DALAM perspektif kebijakan publik, ketepatan dan keakuratan diagnosa masalah sangat penting dalam menentukan keberhasilan pencapaian target kebijakan dan efektifitas implementasinya.

Jika diagnosa masalahnya kurang akurat, maka target dari kebijakan yang ditelurkan akan sangat berpeluang tidak sesuai dengan harapan.

Untuk itulah diperlukan diagnosa masalah yang tepat dan komprehensif sebagai input kebijakan, sebelum kebijakan ditetapkan.

Idealitas proses kebijakan ini nampaknya kurang diperhatikan oleh pemerintahan pusat dan pemerintahan Provinsi Sumatra Utara saat menetapkan KJA (Keramba Jaring Apung) sebagai sumber pencemaran utama di Danau Toba, lalu menginisiasi sektor pariwisata sebagai penggantinya.

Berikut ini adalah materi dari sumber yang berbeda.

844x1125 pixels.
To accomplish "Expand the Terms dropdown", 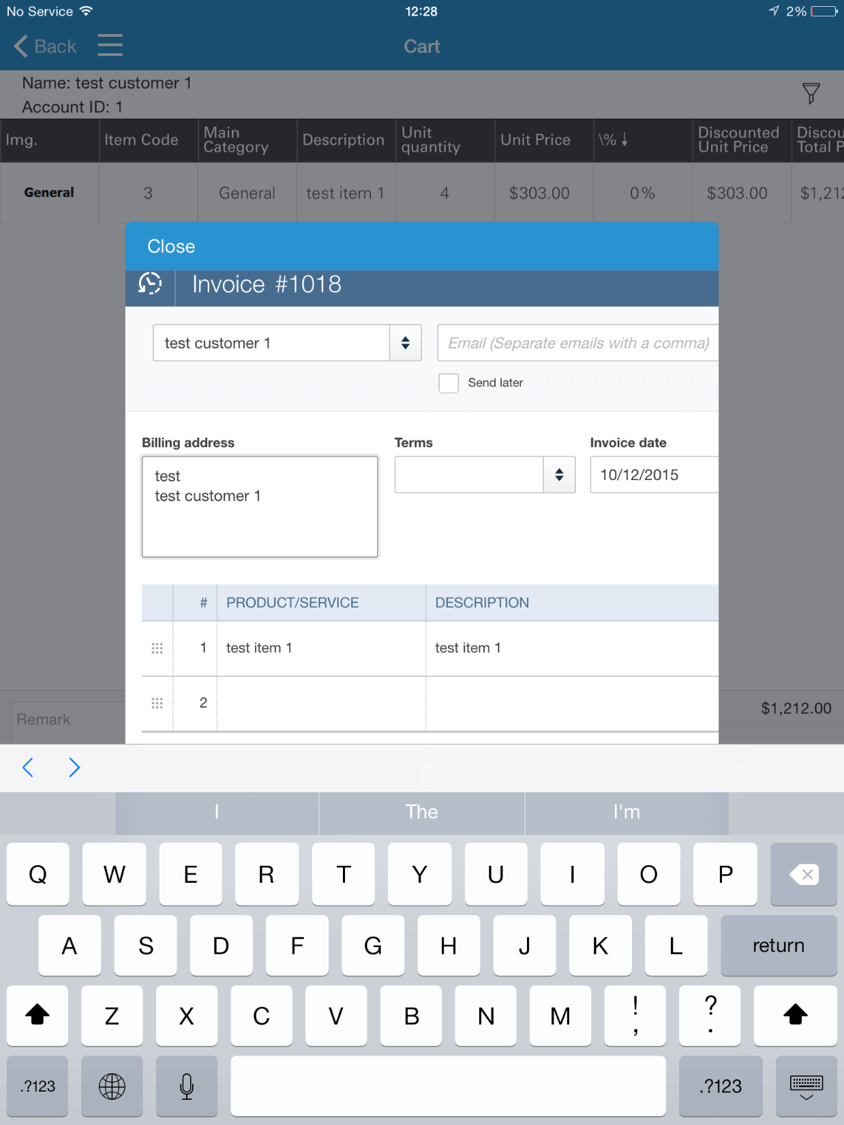I will 484,475.
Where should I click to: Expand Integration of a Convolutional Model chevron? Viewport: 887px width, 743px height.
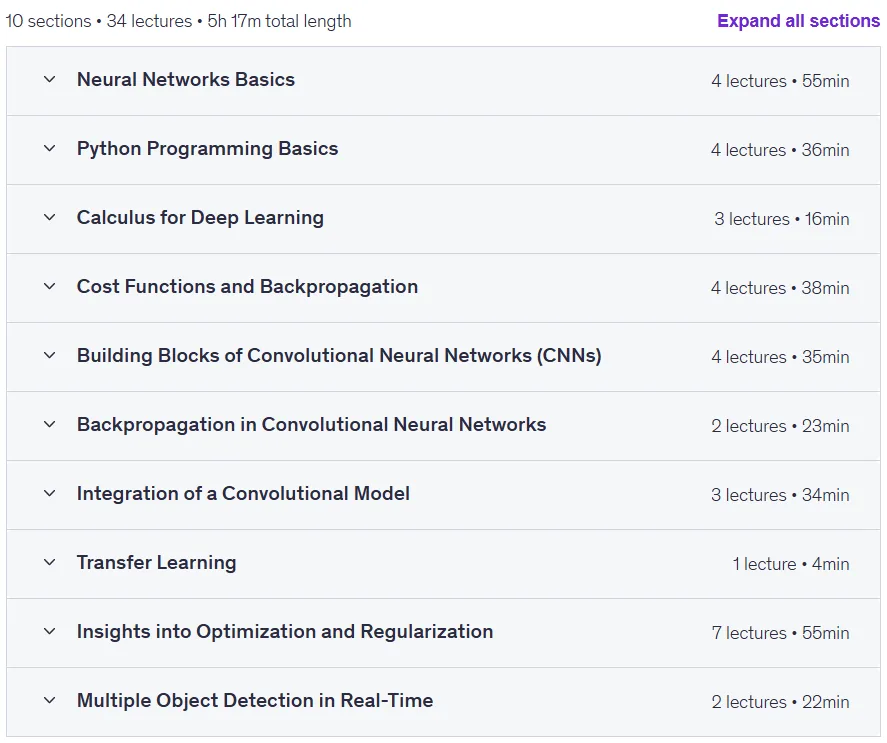(50, 494)
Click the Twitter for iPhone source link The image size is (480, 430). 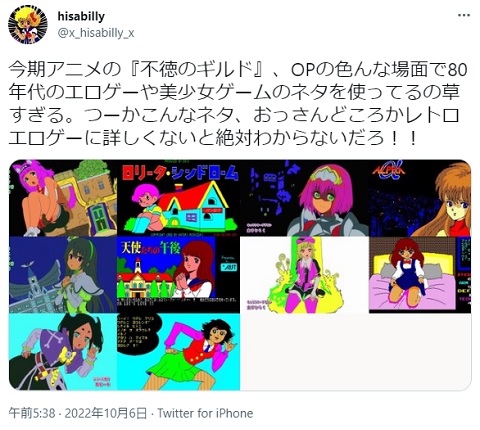click(205, 413)
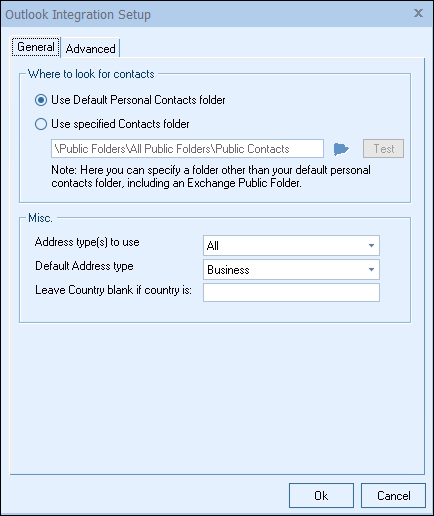Image resolution: width=434 pixels, height=516 pixels.
Task: Select Use specified Contacts folder radio
Action: click(41, 124)
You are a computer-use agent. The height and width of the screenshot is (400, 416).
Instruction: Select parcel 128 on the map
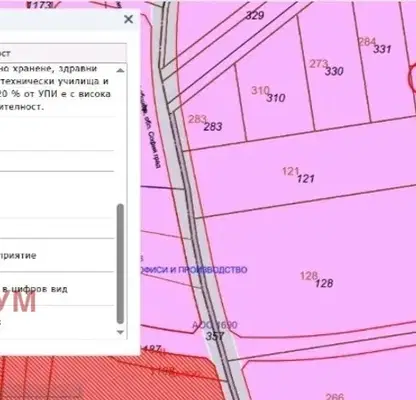(x=324, y=283)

Kebijakan yang menganakemaskan sektor pariwisata tersebut, akhirnya mengharuskan usaha-usaha Keramba Jaring Apung yang selama ini telah terbukti berdampak positif khususnya dalam meningkatkan kesejahteraan masyarakat dan menekan angka kemiskinan masyarakat setempat, harus minggir pelan-pelan.

Jika tindak lanjut dari kebijakan tersebut hanya sebatas zonasi atau penataan kawasan, menurut hemat saya, para pelaku usaha KJA akan dengan rela mendukung dan mengupayakannya.

Namun masalahnya, kebijakan tersebut, yang dituangkan di dalam Surat Keputusan Gubernur Sumatera Utara Nomor 188.44/213/KPTS/2017 tentang Daya Dukung dan Daya Tampung Danau Toba, serta Surat Keputusan Gubernur Sumatera Utara Nomor 188.44/209/KPTS/2017 mengenai Status Trofik Danau Toba, tidak saja tentang penataan.

Isi surat tersebut mengharuskan para pelaku usaha KJA untuk mengurangi kapasitas produksi jauh di bawah kapasitas yang telah berlangsung hari ini.

SK itu menyebutkan daya dukung Danau Toba untuk KJA harus menjadi 10.000 ton per tahun, dengan tujuan agar kualitas air yang disebut tercemar dapat terkendali.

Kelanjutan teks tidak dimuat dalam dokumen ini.